[423] Gross, i. 23; ii. 115.

[424] The seals of English towns of the thirteenth, fourteenth, and fifteenth centuries were of finer workmanship than any in Europe. They generally represented a fortress or walled town, a ship, a patron saint, or heraldic arms, but it is interesting that in no case is the figure of the Mayor used to typify the borough save in the London seal, where he stands among the corporation and citizens. Sometimes a bridge is given, as at Barnstaple; in two or three cases the Guild Hall.

[425] A few towns, in the case of some members of the Cinque Ports, depended on another borough.

[426] For the position of tenants on ancient demesne, see Vinogradoff, Villainage in England, ch. iii. Mr. Maitland (Select Pleas in Manorial Courts, ii. 99, &c.) gives an account of King’s Ripton, a manor on ancient demesne, whose tenants when transferred to the Abbey of Ramsey were always fighting with their new lords as to the services due from their holdings. “The privileged nature of the tenure had engendered a privileged race, very tenacious of its land and of its customs” (p. 105). The study of the way in which the customs of ancient demesne affected the later constitution of the boroughs lies outside my subject, and is therefore merely indicated.

[427] Vinogradoff, Villainage in England, 89. Compare the claim of Bristol to be “founded and grounded upon franchises, liberties, and free ancient customs, and not upon common law.” (Ricart’s Kalendar, 2.) For its liberties, see p. 24-5.

[428] As a matter of fact the various towns of this kind which applied to Hereford for any information as to its customs on any point had to pay one hundred shillings for the answer vouchsafed to them. (Journ. Arch. Ass. xxvii. 470.)
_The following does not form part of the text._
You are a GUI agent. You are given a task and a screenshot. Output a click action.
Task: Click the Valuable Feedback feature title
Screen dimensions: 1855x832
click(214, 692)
[429] There was constant watchfulness on both sides as to their rights. In 1400 the bailiffs of Ipswich granted land for the building of a mill for the benefit of the corporation; the King’s officers declared the grant to have been made without the royal licence, and the mill was seized for the King. On the other hand, when the sheriff of the county arrested a felon in the liberties of Ipswich and put him in the King’s jail, the bailiffs required that he should be given up to them. (Hist. MSS. Com. ix. 231, 246.)

[430] That is on the plea of lack of justice in the borough court. In 1401, when the citizens of Canterbury were summoned by the Crown to appear at Westminster about a breach of the statutes for the regulation of the victualling trades, they pleaded that by their charter they could not be called to answer civil suits out of their own city. (Hist. MSS. Com. ix. 167.)

[431] In 1299 the amercements ordered by the Leet Court of Norwich amounted to £72 18s. 10d.; the amount accounted for by the collectors was £17 0s. 2d. (Hudson’s Leet Jurisd. of Norwich, Selden Soc. xl.) Where there was profit to be made the King was, however, always on the alert. In Piers Ploughman, Passus v., 169, he complains bitterly of the lawyers; “through your law I believe I lose my escheats!”; and it was often late before he made the mayor escheator. In 1492 two Scotch priests were arrested in Ipswich for treasonable talk, and the King granted their chattels to one of his own serjeants. The bailiffs sent the Town Clerk to Henry to represent that the forfeited goods of felons rightly belonged to the town; to which the King answered that he would not for a thousand pounds infringe in the least degree their charters, but that the community had really no right to these particular chattels, since the priests, being Scotch and not the King’s subjects, could not fairly be accused of treason, and had a perfect right to talk as they chose. On this plea he kept the goods. (Hist. MSS. Com. ix. 247.)

[432] This was strictly enforced, and the town charter forfeited if the rent fell into arrears. (Madox, 139, 161-2.) The towns therefore made careful provision for the discharge of the debt, sometimes setting apart a mill or some valuable property for its payment (Madox, Firma Burgi, 251-2; Hist. MSS. Com. ix. 198-9; Nott. Rec. i. 313), or assigning certain tolls or customs; (Shillingford’s Letters, 92); or collecting it as rent from house to house. (Custumal in Hist. Preston Guild, 75.)